Menurut Tan, memberikan konsesi-konsesi yang besar, kemudian keterpaksaan berkompromi
terhadap imperalis akan mengakibatkan kelanggengan masa penjajahan.
Apabila
bangsa Indonesia sekiranya tidak dirampok dan memiliki kecakapan secara teknik
tentulah Indonesia ada peluang untuk memenuhi kemauan alam. Namun, kapitalisme
Indonesia tidak dilahirkan oleh cara-cara produksi bumiputera yang menurut
kemauan alam. Kapitalisme Indonesia menurut Tan ialah perkakas asing yang
dipergunakan untuk kepentingan asing yang dengan kekerasan mendesak sistem
produksi bumiputera.
···
§ TUGAS LATIHAN A
Dari kutipan dokumen tentang pandangan Tan, daftarkan semua sifat kapitalisme Indonesia yang disebutkan di sana.
§ TUGAS LATIHAN B
Teruskan kutipan dokumen tentang pandangan Tan mengenai kapitalisme Indonesia, mulai setelah kalimat terakhirnya.

§ DATA DITAMPILKAN
···
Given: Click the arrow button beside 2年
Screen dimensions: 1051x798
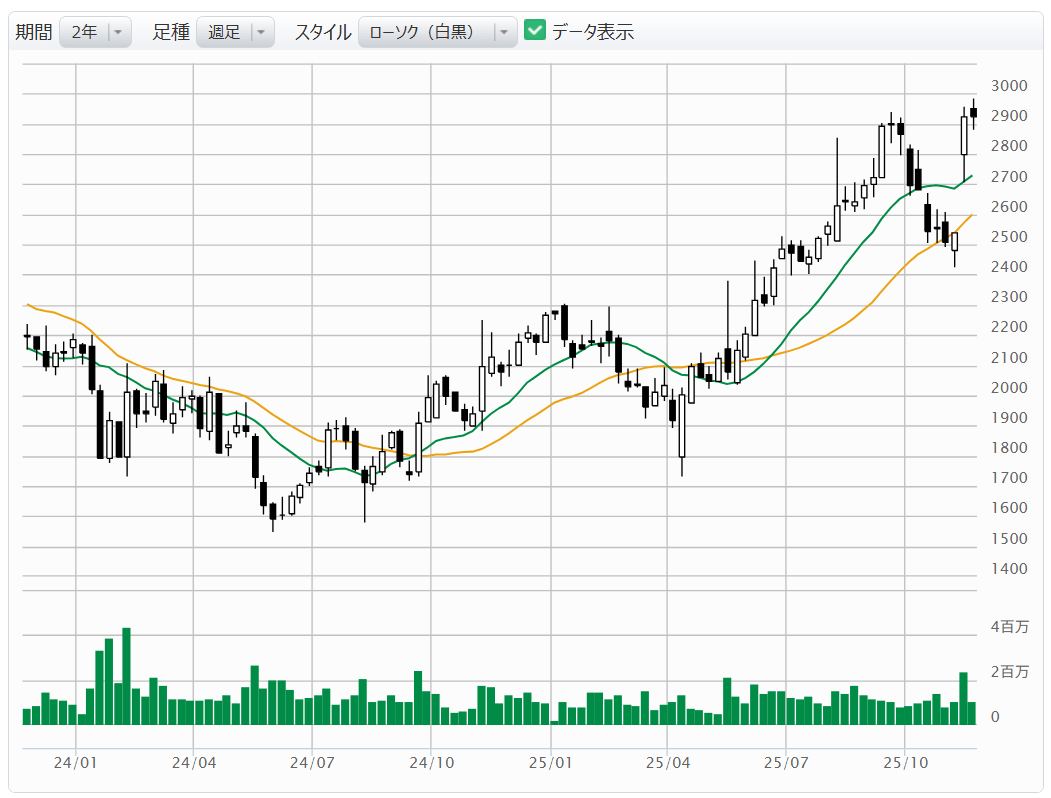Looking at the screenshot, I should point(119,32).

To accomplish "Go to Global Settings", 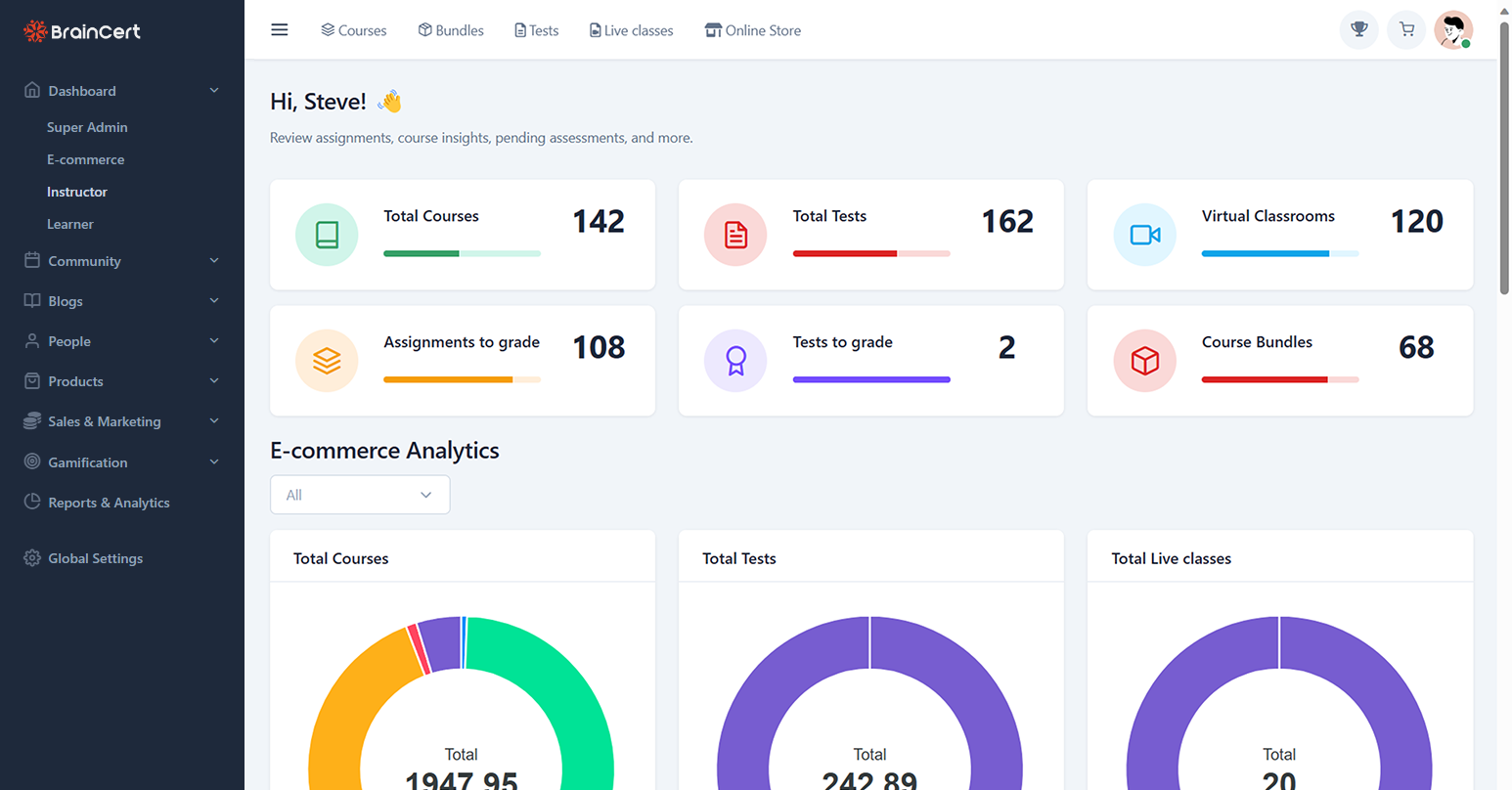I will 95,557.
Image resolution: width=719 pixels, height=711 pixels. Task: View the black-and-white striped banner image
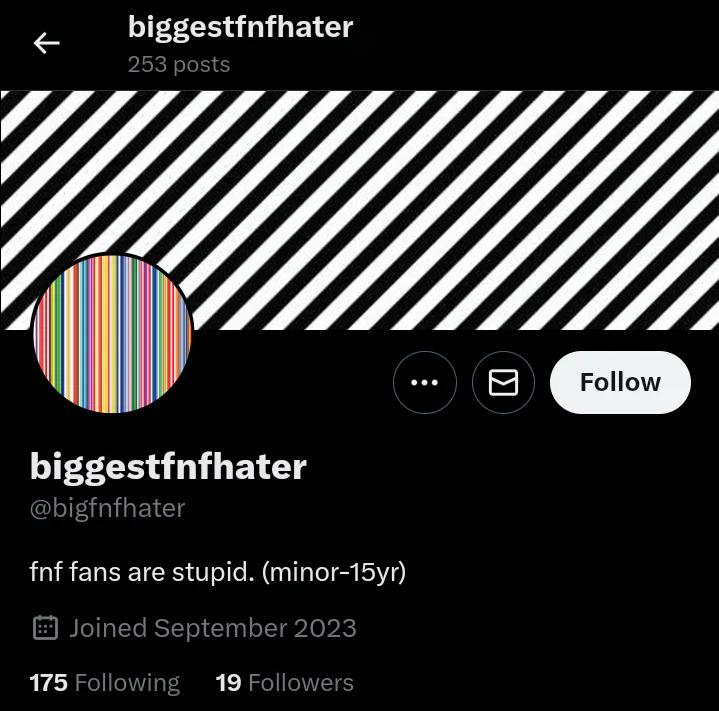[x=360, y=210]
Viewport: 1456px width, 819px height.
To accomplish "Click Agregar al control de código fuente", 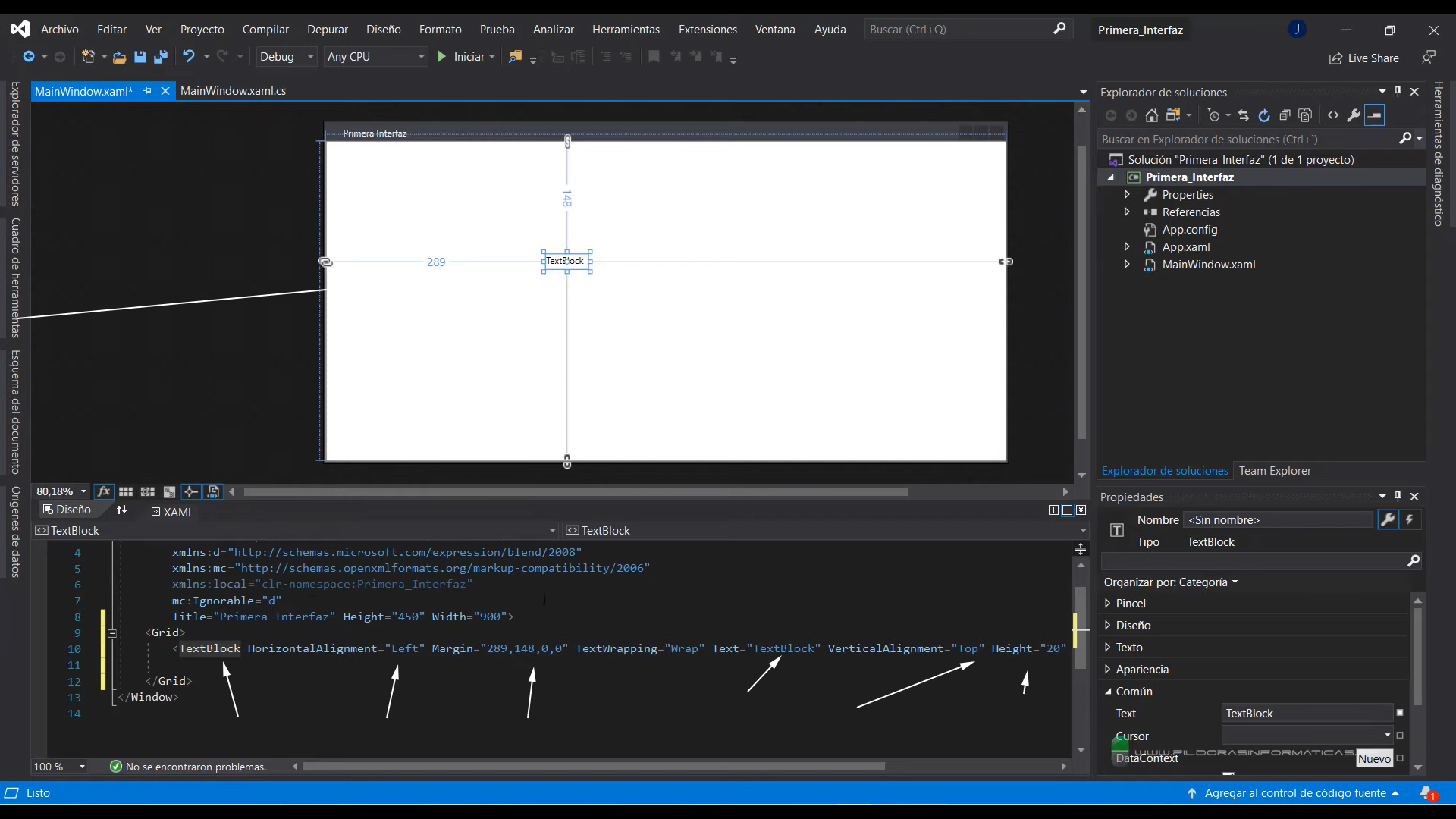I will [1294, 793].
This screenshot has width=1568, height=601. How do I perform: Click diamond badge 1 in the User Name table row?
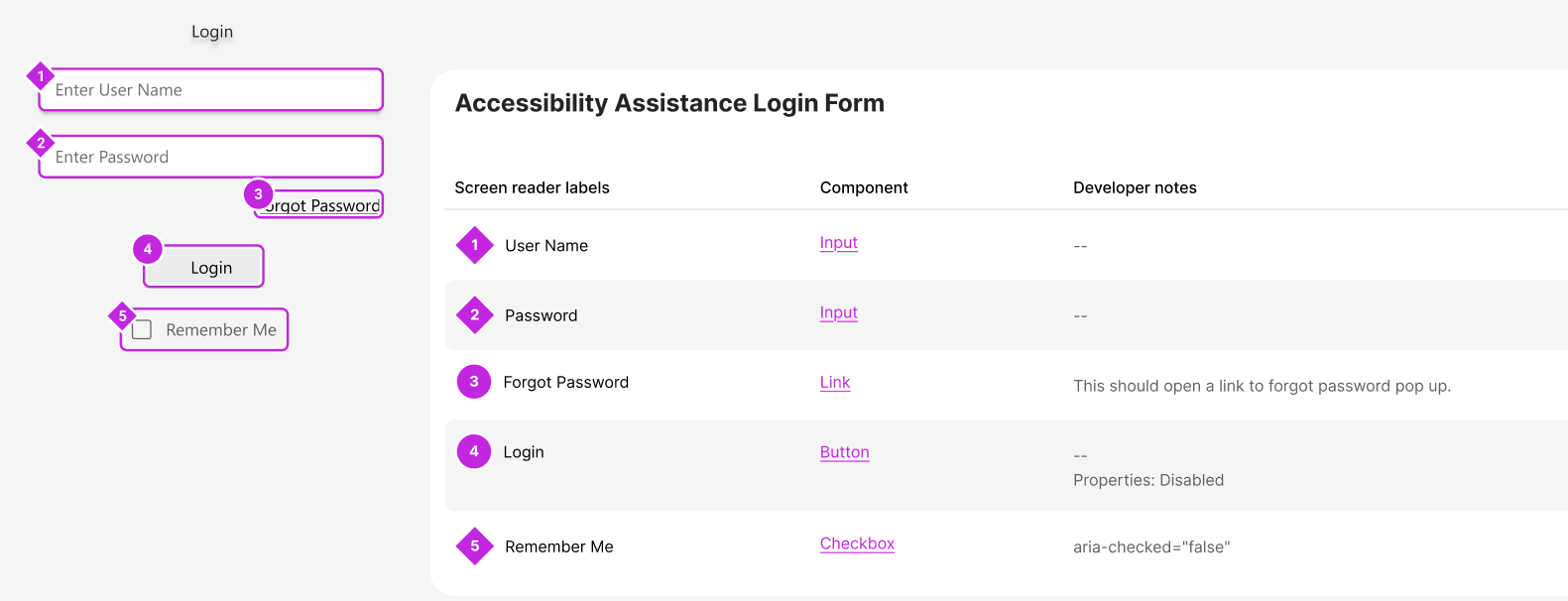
···
§ JAWABAN TERTULIS A
- Tidak dilahirkan oleh cara-cara produksi bumiputera yang menurut kemauan alam
- Merupakan perkakas asing
- Dipergunakan untuk kepentingan asing
- Dengan kekerasan mendesak sistem produksi bumiputera

§ JAWABAN TERTULIS B
Selain itu,
imperalisme Belanda juga mengeruk habis kekayaan Indonesia dan mengangkut
sebanyak-banyaknya ke negerinya. Rakyat hanya diperas, ditipu, dan
diinjak-injak. Kaum buruh dipecat dan cengkeraman pajak semakin lama semakin
mencekik.
Khayalan Seorang Revolusioner
Pola
pikir yang rasional kata Tan dapat membawa kita kepada penguasaan atas sumber
daya alam dengan pemakaian yang benar dan menghadirkan manfaat. Hanya cara
berpikir dan bekerja yang rasionalah yang bisa membawa manusia dari takhayul
dan penindasan menuju kepada kebenaran. Inilah yang dinamakan hidup! Manusia
haruslah berdaya dan mencoba berjuang meskipun kalah atau menang dalam upayanya
itu. Suatu bangsa pun harus merdeka dalam berpikir dan berjuang, ia mesti
berdiri dengan pikiran dan daya upaya yang sesuai dengan perasaan dan
keinginannya.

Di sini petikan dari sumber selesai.